• **What you will do**: Put the items below into a numbered list, leaving out blank lines, from the line with "Image resolution: width=811" up to and including the last line of the items.

☆ ☆ ☆

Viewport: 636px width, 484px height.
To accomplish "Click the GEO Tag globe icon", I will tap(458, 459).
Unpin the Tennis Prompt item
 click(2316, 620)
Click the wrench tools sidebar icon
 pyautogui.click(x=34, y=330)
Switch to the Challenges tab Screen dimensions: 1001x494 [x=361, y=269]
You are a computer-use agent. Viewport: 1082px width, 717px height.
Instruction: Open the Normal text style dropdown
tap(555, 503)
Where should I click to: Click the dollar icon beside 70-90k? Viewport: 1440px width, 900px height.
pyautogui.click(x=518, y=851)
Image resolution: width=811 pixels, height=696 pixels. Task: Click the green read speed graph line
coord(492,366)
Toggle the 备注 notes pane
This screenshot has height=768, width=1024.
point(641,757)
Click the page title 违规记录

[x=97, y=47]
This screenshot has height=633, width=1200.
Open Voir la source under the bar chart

☆ ☆ ☆

• **The solution**:
1. Image resolution: width=811 pixels, height=696 pixels. Task: Click the green read speed graph line
2. coord(492,366)
3. Toggle the 备注 notes pane
4. This screenshot has height=768, width=1024.
5. point(641,757)
6. Click the page title 违规记录
7. [x=97, y=47]
8. This screenshot has height=633, width=1200.
9. Open Voir la source under the bar chart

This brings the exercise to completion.